All/ein, littéralement « tous un » en allemand (Haller est né à Bitche, en Moselle, en 1952), s’ouvre aussi comme un journal de notations : aux dates précises, favorisées dans Météoriques, se substitue ici le compte de nuits passées. Nuits peut-être blanches, dans tous les cas, et cela semble être dit par le seul titre, nuits où tous les chats sont gris. C’est ce que l’on comprendra assez vite, et seulement après une dizaine de pages, à la nuit exactement 23 : « la nuit chaque nuit les mots du dehors et les mots du dedans se joignent dans toi et disjoignent tu dis et comme ça sans fin t’abandonnent au battement de tout// oui tu sais c’est comme ça ». Parce que ce « chaque nuit » revient à tout le monde, Haller fait de ce livre un livre des passages. De là ces 172 nuits, pour passer sa tête jusqu’au travers du chas de l’aiguille et regarder dehors la pleine lune, puis revenir à soi, et ainsi de suite. Numérotées, comme ce pourrait être le cas d’un corps tatoué, certaines de ces nuits tiennent à deux mots isolés, d’autres prennent la forme d’une longue chute verticale, ou encore ressemblent à des rubans fins (blocs de proses), parfois les caractères sont en italique, parfois ils se réduisent, changent de corps, comme pour devenir des murmures, des tons de confidence très bas.
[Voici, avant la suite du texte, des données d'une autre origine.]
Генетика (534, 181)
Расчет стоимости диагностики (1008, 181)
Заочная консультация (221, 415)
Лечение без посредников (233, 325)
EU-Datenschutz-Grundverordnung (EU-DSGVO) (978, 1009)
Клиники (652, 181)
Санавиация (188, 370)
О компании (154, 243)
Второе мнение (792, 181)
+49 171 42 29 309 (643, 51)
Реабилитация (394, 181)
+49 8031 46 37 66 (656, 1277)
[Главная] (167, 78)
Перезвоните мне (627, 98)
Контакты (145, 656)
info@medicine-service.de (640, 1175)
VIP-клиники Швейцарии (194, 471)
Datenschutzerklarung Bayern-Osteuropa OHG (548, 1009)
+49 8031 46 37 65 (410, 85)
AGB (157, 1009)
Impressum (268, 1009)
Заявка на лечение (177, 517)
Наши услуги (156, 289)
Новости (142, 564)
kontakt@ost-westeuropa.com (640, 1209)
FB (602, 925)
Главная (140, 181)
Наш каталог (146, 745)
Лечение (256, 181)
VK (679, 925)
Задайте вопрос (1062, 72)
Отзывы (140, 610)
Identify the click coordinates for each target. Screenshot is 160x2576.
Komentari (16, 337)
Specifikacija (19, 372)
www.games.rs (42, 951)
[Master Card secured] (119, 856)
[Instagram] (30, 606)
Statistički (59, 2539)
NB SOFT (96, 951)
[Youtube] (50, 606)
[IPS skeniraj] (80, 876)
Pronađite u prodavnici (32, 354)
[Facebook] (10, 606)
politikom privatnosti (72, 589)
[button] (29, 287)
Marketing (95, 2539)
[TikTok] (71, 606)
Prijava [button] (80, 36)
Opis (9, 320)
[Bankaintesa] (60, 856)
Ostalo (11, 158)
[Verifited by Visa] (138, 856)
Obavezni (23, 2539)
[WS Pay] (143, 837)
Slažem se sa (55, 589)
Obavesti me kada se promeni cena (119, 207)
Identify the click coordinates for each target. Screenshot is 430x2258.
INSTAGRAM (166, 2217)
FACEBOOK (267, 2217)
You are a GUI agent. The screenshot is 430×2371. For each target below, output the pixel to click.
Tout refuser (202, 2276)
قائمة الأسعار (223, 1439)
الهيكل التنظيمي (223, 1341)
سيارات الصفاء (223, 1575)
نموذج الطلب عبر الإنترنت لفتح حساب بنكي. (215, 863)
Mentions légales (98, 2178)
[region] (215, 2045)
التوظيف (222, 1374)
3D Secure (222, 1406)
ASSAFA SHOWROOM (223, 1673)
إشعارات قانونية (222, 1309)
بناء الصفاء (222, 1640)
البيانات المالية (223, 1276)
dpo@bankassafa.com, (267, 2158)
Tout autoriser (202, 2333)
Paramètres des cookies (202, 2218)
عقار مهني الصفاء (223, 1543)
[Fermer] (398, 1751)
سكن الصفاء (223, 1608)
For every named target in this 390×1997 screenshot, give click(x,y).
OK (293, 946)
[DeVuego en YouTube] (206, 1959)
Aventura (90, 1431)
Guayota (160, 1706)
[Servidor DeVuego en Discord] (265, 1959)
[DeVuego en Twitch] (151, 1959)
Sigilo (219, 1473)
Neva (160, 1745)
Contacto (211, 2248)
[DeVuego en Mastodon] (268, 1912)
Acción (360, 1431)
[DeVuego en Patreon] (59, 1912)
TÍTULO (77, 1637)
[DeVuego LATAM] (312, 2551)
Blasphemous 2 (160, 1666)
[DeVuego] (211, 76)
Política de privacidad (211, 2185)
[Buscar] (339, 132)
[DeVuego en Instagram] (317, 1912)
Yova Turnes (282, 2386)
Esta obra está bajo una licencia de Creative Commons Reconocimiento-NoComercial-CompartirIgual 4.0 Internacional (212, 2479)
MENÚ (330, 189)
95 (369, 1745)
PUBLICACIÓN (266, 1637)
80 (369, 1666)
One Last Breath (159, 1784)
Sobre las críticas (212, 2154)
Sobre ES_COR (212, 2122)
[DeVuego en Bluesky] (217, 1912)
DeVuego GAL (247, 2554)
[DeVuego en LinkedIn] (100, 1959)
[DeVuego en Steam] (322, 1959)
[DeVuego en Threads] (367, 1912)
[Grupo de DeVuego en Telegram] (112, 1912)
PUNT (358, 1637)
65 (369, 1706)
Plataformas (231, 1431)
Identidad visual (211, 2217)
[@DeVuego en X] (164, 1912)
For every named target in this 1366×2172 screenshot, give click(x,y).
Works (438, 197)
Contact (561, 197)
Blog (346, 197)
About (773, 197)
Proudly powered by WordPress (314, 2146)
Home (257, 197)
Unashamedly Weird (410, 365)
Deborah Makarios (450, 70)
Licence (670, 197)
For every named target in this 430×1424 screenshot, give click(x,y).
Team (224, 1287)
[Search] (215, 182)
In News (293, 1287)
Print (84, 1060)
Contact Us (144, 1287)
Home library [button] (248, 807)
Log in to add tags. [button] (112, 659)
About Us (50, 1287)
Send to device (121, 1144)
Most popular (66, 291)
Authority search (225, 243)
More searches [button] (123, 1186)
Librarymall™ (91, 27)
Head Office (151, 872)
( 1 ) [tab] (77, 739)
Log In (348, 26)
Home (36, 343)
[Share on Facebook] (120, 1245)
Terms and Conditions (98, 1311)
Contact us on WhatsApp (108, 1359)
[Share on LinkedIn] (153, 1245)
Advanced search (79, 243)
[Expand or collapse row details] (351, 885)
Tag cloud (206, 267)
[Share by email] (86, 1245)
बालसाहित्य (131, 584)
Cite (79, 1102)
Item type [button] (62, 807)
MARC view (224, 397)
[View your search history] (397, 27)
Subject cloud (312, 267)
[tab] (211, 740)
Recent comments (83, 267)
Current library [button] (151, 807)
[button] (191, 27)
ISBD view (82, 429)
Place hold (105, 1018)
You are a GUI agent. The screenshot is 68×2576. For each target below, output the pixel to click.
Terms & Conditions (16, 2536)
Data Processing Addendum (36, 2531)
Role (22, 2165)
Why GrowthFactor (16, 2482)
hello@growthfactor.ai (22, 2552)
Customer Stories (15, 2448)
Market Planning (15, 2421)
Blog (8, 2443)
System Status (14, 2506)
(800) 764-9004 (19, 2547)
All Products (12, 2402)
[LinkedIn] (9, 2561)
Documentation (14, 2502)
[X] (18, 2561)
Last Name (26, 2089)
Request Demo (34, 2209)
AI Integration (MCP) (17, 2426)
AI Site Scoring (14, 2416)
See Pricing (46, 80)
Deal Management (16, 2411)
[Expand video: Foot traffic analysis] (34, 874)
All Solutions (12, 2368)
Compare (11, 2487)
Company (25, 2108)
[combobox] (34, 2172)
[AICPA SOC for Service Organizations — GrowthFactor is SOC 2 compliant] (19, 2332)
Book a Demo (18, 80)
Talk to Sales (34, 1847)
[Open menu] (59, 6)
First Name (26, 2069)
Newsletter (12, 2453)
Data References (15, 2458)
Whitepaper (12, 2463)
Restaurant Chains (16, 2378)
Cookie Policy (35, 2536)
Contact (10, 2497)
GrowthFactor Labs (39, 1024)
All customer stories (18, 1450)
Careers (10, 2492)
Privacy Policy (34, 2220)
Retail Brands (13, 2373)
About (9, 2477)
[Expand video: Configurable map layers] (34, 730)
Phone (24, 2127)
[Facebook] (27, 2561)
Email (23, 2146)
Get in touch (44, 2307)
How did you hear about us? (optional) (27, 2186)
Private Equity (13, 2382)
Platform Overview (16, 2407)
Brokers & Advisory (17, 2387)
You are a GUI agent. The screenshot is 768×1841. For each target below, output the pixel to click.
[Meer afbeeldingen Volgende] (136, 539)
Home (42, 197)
Au travers de ces modulations de voix, dans la nuit qu’elles traversent, on n’entend pas (surtout pas) un ego se dire, nous raconter ses petites histoires de cœur et de corps perdus. Mais la voix de tout le monde, celle qui ne se dit pas, celle que l’on entend au fond de l’oreille, parfois la nuit, entre deux mouvements de corps, même lorsque les corps se rencontrent et se pénètrent. La voix de Haller nous convie à du commun (sans jeu de mots), jusqu’à sexualiser le monde, jusqu’au « jouir » du toucher, pour dire que nous habitons ensemble jusqu’à la plus petite part restée entre les mains de celui qui n’a plus rien. C’est là que le livre est le plus fort. Comme Pindare, le vieux poète grec, dans l’un de ses fragments, il parle de celui qui n’a rien, et de l’ombre dans laquelle il se cache et se replie ; de cette solitude à partir de laquelle, face à l’ordinaire, comme au pire, quelque chose de l’être se sauve, et par lui-même résiste.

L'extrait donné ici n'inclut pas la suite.